The reviews are in!
“Superb staging… evocative dialog with the agility of a fencing match… a work of supple nuance… electrifying… keeps us on the edge of our seats. What more could you ask for?” LA Times (Critic’s Choice)
“Smallwood’s beautifully nuanced characterization is mesmerizing. Bottitta’s depiction of White’s journey is equally layered and deeply affecting…” Backstage (Critic’s Pick)

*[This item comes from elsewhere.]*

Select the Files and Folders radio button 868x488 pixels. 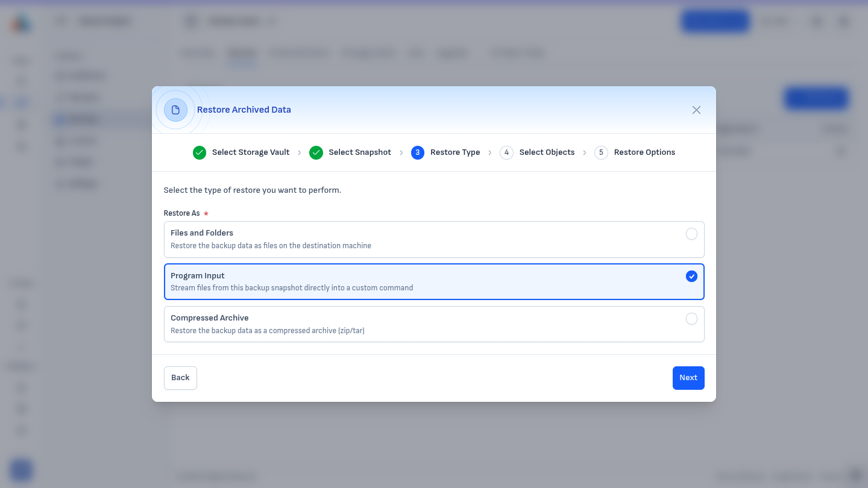click(x=691, y=234)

“This intellectual smackdown is a white-knuckle, gut-wrenching emotional ride with its shattering conclusion that takes no prisoners. Packs a powerful and unforgettable punch. Go see this knockout performance!” EyeSpyLA
“Wonderfully acted. Boldly staged…an even balance between tension and action.” LA Theatre Review
“Intensely satisfying… an engaging, focused demanding experience… with meaning, subtext, questions, choices, hope, despair, death, God and philosophy. And then some.” LA Splash
“Taut and muscular production…due to the impeccably detailed direction. The Sunset Limited must be experienced.” Stage & Cinema
“An intriguing exploration of religious faith versus nihilism… gives a superb pair of actors a showcase that crackles with intelligence.” LAist
Watch the trailer!
November 6 – April 30
Directed by John Perrin Flynn
Starring Ron Bottitta and Tucker Smallwood
Produced by John Perrin Flynn and Matthew Elkins
Lighting Design by Dan Weingarten
Sound Design by Joseph “Sloe” Slawinski
Set Design by Stephanie Kerley Schwartz
Costume Design by Lauren Tyler
On a subway platform in New York City, an ex-con from the South saves the life of an intellectual atheist who wasn’t looking for salvation. Now, the reformed murderer-turned-savior ventures to offer salvation of another kind, bringing the failed suicide victim back to his Harlem apartment for an articulate and moving debate about truth, fiction and belief. The two men are named Black and White, as indeed they are. White is disillusioned and disenchanted by the modern world. Black had an epiphany after a nasty knife fight in the penitentiary and discovered a faith that he now wants to share with others, or at least with White. Black begins in control, but it quickly becomes clear that the nonbeliever is much more secure in his convictions than the believer. And when White goes on the attack, his nihilism steamrolls his opponent. Is Black a guardian angel or just a sinner looking for redemption? Was White really saved, or is he stuck in a kind of purgatory?